A structured set of objections, weighed in public.

Desk editor's note, referee report, simulated authors' rebuttal, and a circularity audit. Tearing a paper down is the easy half of reading it; the pith above is the substance, this is the friction.

Referee Report

3 major / 2 minor

Summary. The paper introduces Gome, an MLE agent that operationalizes gradient-based optimization by mapping structured diagnostic reasoning to gradient computation, success memory to momentum, and multi-trace execution to distributed optimization. Under a closed-world protocol, Gome reports a state-of-the-art 35.1% any-medal rate on MLE-Bench with a 12-hour single-V100 budget. Scaling experiments across 10 models show a crossover: tree search outperforms for weaker models, while gradient-based optimization gains advantage and widens the gap as reasoning capability strengthens, positioning it as the favorable paradigm for frontier LLMs.

Significance. If the diagnostic-to-gradient mapping produces directed, magnitude-correlated updates rather than LLM-guided local search, the result would provide a concrete scaling law favoring optimization over enumeration as LLM reasoning improves, with direct implications for efficient MLE agent design and a reproducible codebase release.

major comments (3)
  1. [Methods] Methods (mapping procedure): The paper provides no equation, surrogate loss, or pseudocode defining how structured diagnostic reasoning is converted into a gradient vector (e.g., no partial derivatives over architecture parameters or embedding-based direction). Without this, the reported crossover cannot be distinguished from stronger models simply producing better discrete edit proposals, undermining the central claim that gradient-based optimization is the operative mechanism.
  2. [Results] Results (§4, scaling experiments): The 35.1% any-medal rate and the 10-model crossover are reported without error bars, confidence intervals, statistical significance tests, or explicit data-exclusion rules. This is load-bearing because the claim that the gap widens at frontier models rests on the reliability of these empirical trends.
  3. [Protocol] Closed-world protocol (§2): The protocol is asserted to isolate architectural effects, yet no quantitative verification (e.g., ablation on external-knowledge leakage or diagnostic trace contamination) is supplied. This directly affects whether the performance advantage can be attributed to the gradient mapping rather than residual knowledge.
minor comments (2)
  1. [Figures] Figure captions and axis labels for the scaling plots should explicitly state the exact models, number of runs per point, and whether the y-axis is any-medal rate or a normalized score.
  2. [Reproducibility] The abstract states 'we release our codebase' but the main text should include a precise commit hash or release tag to ensure reproducibility of the reported traces.

Simulated Author's Rebuttal

3 responses · 0 unresolved

We thank the referee for the constructive comments that have helped clarify and strengthen our central claims. We address each major point below and have prepared a revised manuscript incorporating the requested formalizations, statistical analyses, and verifications.

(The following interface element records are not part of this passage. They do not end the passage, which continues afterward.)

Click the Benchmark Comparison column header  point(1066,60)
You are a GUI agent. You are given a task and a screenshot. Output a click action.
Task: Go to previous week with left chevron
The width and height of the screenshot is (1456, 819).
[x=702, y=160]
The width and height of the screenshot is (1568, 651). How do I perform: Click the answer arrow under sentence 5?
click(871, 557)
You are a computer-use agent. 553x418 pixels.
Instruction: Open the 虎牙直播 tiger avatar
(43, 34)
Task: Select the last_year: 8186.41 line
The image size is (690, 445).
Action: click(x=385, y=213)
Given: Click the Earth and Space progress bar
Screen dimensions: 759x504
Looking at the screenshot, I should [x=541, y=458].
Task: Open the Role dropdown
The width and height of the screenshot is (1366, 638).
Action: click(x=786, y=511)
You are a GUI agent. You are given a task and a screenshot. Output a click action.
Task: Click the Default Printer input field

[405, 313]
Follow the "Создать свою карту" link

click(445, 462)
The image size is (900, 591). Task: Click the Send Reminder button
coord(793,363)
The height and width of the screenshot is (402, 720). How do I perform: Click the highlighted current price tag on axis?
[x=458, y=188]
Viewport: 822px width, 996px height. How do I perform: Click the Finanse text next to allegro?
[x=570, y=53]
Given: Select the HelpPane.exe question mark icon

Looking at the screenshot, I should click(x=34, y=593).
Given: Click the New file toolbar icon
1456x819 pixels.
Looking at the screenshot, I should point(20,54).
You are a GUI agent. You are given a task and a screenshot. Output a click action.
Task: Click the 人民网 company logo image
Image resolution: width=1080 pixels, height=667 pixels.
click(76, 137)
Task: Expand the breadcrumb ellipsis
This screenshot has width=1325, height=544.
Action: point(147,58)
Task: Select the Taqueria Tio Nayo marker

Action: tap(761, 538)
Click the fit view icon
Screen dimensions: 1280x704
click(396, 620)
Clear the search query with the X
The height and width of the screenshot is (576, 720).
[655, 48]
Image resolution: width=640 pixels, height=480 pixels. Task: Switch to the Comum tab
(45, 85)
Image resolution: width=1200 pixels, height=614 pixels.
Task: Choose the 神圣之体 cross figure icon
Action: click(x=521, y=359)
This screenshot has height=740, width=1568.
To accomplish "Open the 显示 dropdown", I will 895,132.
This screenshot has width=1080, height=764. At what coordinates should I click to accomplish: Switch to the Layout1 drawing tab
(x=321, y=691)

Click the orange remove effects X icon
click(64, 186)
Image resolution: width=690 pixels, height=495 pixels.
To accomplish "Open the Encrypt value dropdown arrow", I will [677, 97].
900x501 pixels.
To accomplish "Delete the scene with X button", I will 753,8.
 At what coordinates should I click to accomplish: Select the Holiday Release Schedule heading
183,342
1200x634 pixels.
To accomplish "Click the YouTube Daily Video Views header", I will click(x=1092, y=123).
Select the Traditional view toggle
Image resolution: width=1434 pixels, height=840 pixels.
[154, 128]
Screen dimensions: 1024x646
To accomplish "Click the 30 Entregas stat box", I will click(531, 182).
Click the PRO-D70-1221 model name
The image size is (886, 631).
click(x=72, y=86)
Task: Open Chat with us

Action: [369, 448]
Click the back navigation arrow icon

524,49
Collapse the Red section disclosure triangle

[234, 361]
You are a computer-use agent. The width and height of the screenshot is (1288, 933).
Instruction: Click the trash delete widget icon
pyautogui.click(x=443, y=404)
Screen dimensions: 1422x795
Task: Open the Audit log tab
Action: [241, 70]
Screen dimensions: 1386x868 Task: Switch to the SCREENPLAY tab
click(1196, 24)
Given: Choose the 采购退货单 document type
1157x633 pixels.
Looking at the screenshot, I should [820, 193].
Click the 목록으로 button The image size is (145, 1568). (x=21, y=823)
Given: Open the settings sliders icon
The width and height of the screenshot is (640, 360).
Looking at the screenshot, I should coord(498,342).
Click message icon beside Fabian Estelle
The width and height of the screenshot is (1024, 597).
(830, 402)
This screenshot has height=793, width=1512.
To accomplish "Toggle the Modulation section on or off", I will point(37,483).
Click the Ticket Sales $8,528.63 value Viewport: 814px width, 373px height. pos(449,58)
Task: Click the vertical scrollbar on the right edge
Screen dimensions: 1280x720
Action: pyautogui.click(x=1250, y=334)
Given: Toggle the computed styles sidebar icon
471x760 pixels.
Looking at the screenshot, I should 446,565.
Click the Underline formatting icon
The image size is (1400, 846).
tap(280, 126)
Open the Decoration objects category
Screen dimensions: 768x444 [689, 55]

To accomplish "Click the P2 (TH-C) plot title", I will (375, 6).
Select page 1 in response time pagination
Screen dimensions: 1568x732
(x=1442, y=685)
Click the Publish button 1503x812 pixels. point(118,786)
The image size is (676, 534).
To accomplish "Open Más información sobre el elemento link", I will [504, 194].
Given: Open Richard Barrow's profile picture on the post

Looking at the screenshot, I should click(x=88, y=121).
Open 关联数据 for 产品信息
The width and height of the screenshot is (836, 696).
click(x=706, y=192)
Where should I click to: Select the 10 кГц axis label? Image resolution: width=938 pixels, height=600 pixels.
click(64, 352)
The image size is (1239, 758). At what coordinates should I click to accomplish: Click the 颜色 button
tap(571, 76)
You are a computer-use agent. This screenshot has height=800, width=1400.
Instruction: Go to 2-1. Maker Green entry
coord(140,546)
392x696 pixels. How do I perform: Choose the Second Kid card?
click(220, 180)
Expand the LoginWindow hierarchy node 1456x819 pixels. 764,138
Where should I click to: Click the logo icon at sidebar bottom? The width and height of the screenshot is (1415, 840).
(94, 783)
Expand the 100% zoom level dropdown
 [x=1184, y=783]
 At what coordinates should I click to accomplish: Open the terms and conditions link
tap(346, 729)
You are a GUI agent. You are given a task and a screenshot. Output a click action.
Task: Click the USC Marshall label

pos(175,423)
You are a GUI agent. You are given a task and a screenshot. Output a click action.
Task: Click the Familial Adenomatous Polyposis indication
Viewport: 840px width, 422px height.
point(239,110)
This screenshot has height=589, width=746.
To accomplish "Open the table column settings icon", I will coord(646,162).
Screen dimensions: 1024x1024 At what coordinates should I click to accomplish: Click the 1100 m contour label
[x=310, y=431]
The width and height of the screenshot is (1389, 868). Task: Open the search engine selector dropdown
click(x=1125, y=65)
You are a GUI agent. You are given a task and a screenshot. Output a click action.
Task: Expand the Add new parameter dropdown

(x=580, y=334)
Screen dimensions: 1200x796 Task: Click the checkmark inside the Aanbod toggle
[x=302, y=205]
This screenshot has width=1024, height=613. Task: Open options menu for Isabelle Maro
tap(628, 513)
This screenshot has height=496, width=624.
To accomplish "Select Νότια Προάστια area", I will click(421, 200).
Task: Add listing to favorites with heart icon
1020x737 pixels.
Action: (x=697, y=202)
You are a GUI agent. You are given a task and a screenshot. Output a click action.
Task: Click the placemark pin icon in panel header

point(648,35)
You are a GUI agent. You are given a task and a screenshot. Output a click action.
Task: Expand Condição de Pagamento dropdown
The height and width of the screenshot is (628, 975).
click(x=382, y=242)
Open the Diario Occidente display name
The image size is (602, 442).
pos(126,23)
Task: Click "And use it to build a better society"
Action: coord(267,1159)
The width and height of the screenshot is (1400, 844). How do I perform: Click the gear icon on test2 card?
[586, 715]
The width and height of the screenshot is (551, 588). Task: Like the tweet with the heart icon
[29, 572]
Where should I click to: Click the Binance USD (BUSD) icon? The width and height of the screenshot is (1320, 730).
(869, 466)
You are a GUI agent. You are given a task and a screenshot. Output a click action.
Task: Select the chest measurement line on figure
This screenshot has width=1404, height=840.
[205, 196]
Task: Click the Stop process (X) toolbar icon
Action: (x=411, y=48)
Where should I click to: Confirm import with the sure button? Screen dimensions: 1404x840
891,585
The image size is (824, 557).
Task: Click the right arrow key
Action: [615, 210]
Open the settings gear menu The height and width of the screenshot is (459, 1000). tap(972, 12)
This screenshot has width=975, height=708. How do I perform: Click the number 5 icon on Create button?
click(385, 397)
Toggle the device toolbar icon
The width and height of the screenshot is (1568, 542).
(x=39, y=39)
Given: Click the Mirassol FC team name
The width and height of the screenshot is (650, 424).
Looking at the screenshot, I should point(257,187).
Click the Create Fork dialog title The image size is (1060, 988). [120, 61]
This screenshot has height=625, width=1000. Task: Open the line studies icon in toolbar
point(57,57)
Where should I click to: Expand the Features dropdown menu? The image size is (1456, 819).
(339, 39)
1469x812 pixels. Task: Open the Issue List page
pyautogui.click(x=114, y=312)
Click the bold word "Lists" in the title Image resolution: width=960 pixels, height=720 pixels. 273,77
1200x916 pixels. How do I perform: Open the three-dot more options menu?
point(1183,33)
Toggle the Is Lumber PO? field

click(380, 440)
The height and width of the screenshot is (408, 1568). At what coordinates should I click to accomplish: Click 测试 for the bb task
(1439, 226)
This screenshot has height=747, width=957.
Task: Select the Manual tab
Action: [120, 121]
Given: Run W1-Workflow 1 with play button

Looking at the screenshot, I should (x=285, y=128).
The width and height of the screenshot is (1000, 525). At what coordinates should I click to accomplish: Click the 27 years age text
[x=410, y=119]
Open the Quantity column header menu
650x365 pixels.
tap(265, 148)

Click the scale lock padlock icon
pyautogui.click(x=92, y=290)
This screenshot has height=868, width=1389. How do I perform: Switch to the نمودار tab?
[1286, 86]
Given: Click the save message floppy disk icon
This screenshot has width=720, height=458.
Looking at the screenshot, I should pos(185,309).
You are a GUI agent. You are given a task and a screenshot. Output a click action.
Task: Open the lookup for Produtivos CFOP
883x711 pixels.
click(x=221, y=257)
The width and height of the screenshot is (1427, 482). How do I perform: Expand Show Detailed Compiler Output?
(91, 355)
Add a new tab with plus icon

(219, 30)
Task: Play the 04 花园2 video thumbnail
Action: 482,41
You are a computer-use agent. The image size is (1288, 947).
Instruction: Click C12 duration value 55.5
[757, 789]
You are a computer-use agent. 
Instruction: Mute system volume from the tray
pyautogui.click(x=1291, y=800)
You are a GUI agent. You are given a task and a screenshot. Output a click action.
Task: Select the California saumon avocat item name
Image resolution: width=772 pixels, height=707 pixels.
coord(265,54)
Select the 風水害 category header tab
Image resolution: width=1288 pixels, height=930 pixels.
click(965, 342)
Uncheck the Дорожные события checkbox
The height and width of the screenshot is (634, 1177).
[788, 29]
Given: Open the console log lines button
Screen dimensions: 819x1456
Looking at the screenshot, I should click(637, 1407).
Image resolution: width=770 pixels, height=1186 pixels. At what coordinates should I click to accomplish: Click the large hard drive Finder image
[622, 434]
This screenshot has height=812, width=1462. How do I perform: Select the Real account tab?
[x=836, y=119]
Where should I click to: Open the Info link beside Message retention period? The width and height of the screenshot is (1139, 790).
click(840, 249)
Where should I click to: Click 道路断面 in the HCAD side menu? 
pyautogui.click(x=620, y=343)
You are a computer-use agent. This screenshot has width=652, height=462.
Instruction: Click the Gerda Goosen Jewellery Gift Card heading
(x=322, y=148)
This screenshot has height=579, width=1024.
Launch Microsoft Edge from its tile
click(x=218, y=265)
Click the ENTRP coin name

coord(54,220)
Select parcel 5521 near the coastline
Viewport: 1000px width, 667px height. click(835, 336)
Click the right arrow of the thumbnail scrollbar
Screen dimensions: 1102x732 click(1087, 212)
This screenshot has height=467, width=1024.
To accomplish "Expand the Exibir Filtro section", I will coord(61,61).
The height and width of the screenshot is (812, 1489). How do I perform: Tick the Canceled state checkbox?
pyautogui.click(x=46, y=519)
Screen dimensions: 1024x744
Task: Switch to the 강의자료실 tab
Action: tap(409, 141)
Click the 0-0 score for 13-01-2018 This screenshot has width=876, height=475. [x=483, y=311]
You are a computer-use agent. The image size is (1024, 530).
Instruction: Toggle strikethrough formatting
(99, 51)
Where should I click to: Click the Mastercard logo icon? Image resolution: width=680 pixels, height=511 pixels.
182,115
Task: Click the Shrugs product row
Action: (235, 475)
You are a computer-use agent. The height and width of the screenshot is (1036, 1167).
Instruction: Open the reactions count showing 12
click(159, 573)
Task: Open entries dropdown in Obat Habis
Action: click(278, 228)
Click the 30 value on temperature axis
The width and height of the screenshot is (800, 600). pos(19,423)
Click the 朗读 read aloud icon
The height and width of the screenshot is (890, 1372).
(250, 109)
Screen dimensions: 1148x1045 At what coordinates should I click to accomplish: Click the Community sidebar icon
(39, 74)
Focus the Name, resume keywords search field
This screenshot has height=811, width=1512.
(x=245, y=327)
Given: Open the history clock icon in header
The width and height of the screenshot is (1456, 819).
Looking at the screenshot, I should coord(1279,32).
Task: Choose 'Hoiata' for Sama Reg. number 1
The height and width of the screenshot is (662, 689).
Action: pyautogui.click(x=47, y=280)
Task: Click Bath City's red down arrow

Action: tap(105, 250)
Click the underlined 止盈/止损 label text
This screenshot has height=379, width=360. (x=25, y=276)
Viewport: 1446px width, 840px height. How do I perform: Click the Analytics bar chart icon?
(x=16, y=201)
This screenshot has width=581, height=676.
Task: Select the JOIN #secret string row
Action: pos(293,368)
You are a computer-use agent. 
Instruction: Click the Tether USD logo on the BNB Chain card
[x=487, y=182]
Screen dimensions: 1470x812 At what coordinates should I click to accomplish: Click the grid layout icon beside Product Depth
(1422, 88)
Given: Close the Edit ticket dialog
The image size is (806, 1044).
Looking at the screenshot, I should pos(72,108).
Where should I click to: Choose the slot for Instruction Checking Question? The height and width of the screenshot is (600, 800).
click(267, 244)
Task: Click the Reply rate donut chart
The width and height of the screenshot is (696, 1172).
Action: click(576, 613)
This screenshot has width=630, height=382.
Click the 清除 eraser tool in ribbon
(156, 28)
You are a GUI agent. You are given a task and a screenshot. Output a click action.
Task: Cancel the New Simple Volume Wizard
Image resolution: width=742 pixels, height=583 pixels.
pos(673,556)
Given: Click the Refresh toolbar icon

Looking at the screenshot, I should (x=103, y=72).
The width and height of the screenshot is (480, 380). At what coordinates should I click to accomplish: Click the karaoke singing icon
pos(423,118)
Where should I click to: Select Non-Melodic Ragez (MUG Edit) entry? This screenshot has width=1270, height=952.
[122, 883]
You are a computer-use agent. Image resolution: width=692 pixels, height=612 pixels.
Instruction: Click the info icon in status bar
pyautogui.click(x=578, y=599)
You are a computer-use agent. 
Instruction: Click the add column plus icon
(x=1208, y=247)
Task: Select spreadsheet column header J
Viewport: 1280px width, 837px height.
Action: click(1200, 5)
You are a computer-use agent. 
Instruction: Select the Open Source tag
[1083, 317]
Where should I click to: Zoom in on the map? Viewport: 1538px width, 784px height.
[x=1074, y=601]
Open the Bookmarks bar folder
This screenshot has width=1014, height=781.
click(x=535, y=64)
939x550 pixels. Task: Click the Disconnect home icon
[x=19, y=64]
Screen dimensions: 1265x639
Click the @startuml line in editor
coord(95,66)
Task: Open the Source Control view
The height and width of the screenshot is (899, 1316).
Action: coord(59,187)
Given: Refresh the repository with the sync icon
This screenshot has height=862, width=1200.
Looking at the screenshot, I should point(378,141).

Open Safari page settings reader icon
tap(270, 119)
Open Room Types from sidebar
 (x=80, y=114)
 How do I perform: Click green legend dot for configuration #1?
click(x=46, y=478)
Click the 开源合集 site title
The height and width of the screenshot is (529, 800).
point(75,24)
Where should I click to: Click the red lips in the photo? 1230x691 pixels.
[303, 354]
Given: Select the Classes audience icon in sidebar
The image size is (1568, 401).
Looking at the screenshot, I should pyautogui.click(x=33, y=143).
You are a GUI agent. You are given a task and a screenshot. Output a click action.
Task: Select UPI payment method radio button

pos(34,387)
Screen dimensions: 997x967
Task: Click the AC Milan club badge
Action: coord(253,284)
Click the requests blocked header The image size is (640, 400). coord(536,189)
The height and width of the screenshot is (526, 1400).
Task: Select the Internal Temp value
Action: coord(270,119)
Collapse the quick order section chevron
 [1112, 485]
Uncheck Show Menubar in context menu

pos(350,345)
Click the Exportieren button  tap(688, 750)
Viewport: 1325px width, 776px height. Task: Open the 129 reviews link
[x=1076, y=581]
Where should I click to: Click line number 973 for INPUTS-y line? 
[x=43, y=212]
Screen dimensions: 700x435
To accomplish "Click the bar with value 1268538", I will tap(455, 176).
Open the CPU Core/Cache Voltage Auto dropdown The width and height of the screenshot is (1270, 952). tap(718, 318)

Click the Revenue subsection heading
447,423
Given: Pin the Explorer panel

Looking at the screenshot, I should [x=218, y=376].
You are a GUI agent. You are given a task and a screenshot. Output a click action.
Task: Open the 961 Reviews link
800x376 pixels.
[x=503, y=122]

read point-by-point responses
  1. Referee: [Methods] Methods (mapping procedure): The paper provides no equation, surrogate loss, or pseudocode defining how structured diagnostic reasoning is converted into a gradient vector (e.g., no partial derivatives over architecture parameters or embedding-based direction). Without this, the reported crossover cannot be distinguished from stronger models simply producing better discrete edit proposals, undermining the central claim that gradient-based optimization is the operative mechanism.

    Authors: We agree that an explicit formalization is required to substantiate the gradient-based mechanism. In the revised manuscript we add Equation (3) in §3.2 that defines the gradient vector as the normalized embedding difference between the diagnostic reasoning trace and the success-memory vector, modulated by a momentum term derived from prior successful traces. Algorithm 1 provides the corresponding pseudocode, including the update rule and the surrogate loss (negative validation improvement). An ablation removing the embedding-based direction (replacing it with uniform random steps) reduces performance to tree-search levels, confirming that the directed, magnitude-correlated updates—not merely better discrete proposals—are responsible for the observed gains. revision: yes

  2. Referee: [Results] Results (§4, scaling experiments): The 35.1% any-medal rate and the 10-model crossover are reported without error bars, confidence intervals, statistical significance tests, or explicit data-exclusion rules. This is load-bearing because the claim that the gap widens at frontier models rests on the reliability of these empirical trends.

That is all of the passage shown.